TASK INPUTS:
—————

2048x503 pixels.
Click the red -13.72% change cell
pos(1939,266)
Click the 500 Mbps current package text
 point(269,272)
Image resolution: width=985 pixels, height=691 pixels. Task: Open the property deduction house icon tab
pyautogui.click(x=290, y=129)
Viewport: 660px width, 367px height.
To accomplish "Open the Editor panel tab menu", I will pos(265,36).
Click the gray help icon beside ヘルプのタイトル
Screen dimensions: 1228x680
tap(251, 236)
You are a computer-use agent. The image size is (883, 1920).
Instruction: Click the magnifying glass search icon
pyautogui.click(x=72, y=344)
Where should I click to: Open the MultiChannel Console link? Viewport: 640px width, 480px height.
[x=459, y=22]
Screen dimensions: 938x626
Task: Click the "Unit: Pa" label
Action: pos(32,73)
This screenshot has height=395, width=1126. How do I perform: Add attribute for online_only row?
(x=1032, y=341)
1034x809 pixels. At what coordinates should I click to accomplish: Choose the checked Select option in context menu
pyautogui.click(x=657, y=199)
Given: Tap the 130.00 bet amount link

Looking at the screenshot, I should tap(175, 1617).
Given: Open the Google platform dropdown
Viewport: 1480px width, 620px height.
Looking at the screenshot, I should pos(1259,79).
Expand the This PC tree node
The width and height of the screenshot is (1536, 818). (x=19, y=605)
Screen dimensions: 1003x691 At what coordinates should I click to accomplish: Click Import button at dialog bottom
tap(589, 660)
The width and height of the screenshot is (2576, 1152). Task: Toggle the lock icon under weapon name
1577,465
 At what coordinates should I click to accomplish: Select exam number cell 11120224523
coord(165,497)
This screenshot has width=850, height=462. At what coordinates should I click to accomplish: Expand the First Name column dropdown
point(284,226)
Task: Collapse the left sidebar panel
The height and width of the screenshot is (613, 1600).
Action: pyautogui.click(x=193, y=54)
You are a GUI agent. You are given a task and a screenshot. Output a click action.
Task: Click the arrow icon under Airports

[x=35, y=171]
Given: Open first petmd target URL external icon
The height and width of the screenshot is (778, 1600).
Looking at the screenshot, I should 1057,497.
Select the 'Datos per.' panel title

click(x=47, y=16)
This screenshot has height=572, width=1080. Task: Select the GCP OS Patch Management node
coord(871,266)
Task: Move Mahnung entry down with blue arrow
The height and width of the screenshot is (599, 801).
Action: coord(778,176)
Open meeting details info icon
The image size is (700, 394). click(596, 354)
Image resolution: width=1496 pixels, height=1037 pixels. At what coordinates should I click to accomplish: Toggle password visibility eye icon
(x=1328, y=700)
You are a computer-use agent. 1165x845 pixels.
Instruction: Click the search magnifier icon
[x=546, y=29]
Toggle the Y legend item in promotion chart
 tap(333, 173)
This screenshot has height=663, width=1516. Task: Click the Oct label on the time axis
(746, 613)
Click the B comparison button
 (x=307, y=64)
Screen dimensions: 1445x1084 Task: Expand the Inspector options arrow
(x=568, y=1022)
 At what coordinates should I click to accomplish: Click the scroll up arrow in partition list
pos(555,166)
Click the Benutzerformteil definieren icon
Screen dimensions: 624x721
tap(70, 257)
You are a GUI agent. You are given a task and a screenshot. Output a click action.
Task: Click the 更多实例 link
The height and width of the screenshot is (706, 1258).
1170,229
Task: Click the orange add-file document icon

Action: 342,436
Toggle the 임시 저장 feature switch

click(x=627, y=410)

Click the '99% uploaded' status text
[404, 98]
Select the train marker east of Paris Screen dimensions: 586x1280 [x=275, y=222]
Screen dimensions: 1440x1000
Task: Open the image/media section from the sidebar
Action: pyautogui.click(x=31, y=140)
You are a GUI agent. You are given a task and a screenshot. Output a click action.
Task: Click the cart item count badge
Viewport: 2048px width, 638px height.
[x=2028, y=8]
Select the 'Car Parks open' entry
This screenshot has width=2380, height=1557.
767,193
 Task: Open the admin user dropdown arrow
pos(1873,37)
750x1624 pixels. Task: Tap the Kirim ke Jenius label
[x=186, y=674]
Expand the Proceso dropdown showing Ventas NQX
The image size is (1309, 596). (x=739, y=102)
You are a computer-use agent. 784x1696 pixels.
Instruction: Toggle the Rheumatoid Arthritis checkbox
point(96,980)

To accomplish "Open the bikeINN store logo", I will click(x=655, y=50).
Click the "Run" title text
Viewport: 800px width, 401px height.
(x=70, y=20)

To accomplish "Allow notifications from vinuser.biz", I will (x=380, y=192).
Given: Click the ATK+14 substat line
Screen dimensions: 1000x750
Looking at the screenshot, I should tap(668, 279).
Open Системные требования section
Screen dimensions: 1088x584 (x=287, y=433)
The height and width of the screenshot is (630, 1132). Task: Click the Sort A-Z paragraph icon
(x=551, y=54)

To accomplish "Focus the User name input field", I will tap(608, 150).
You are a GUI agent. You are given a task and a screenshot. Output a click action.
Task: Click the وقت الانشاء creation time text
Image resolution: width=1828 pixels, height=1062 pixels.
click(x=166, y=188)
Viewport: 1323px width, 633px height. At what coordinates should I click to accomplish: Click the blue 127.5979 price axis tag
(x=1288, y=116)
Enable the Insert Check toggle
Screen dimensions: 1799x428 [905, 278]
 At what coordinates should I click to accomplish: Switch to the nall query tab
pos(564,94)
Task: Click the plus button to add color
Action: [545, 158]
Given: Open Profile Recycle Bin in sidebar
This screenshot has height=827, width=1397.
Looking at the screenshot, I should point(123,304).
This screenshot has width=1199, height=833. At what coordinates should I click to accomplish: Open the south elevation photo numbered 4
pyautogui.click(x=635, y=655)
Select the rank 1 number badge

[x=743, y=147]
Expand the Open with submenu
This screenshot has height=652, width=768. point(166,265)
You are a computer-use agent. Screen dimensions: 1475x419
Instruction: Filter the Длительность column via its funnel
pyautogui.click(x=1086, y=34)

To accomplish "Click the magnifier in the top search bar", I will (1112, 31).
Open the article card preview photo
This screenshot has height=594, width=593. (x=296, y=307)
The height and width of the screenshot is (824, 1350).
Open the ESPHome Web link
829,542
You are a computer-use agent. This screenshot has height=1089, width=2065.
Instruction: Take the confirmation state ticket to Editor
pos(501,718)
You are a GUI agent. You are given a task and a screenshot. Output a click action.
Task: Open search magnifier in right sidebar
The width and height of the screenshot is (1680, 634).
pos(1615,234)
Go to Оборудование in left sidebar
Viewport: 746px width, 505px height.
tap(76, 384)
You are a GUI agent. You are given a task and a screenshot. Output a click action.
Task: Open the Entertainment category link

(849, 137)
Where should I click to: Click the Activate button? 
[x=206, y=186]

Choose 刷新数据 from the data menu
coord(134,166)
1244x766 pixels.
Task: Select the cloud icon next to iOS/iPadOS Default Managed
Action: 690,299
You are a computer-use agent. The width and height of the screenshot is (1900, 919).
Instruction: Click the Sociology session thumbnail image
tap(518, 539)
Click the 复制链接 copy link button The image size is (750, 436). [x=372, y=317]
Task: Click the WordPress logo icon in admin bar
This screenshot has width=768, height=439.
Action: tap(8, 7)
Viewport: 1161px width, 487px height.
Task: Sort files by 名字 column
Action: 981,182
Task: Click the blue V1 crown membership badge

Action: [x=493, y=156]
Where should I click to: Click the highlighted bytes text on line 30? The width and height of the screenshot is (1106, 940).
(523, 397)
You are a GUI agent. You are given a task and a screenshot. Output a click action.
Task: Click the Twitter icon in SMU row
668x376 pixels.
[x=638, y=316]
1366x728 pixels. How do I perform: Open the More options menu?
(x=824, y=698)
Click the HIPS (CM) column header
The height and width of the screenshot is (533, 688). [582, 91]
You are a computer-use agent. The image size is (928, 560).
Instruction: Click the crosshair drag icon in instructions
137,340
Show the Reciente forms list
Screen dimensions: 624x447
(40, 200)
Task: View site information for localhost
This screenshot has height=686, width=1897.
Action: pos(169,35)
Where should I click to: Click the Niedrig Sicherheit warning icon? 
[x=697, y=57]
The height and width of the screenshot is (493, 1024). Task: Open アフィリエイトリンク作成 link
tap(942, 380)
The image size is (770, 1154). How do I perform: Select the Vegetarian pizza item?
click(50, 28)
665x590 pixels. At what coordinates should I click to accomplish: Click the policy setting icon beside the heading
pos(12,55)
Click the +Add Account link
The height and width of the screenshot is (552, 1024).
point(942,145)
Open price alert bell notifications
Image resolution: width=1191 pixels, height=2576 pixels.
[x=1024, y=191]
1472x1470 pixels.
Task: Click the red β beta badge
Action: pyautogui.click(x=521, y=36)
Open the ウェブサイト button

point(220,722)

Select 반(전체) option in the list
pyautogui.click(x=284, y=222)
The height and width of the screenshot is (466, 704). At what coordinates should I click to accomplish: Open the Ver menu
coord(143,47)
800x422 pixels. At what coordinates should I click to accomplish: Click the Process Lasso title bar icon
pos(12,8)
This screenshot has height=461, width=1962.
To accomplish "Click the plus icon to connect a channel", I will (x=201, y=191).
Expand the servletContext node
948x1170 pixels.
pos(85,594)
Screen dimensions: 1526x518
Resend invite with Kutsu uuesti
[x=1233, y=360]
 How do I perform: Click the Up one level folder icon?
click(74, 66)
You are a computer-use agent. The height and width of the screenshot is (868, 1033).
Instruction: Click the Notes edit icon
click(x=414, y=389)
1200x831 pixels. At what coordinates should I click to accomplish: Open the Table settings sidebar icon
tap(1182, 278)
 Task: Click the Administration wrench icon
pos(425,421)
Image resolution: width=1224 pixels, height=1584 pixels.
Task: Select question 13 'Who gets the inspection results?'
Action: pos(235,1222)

—————

TO DO: For each line above that contains the word "entry", give the line as it is written.

SOLUTION TO THE EXERCISE:
Task: Move Mahnung entry down with blue arrow
Select the 'Car Parks open' entry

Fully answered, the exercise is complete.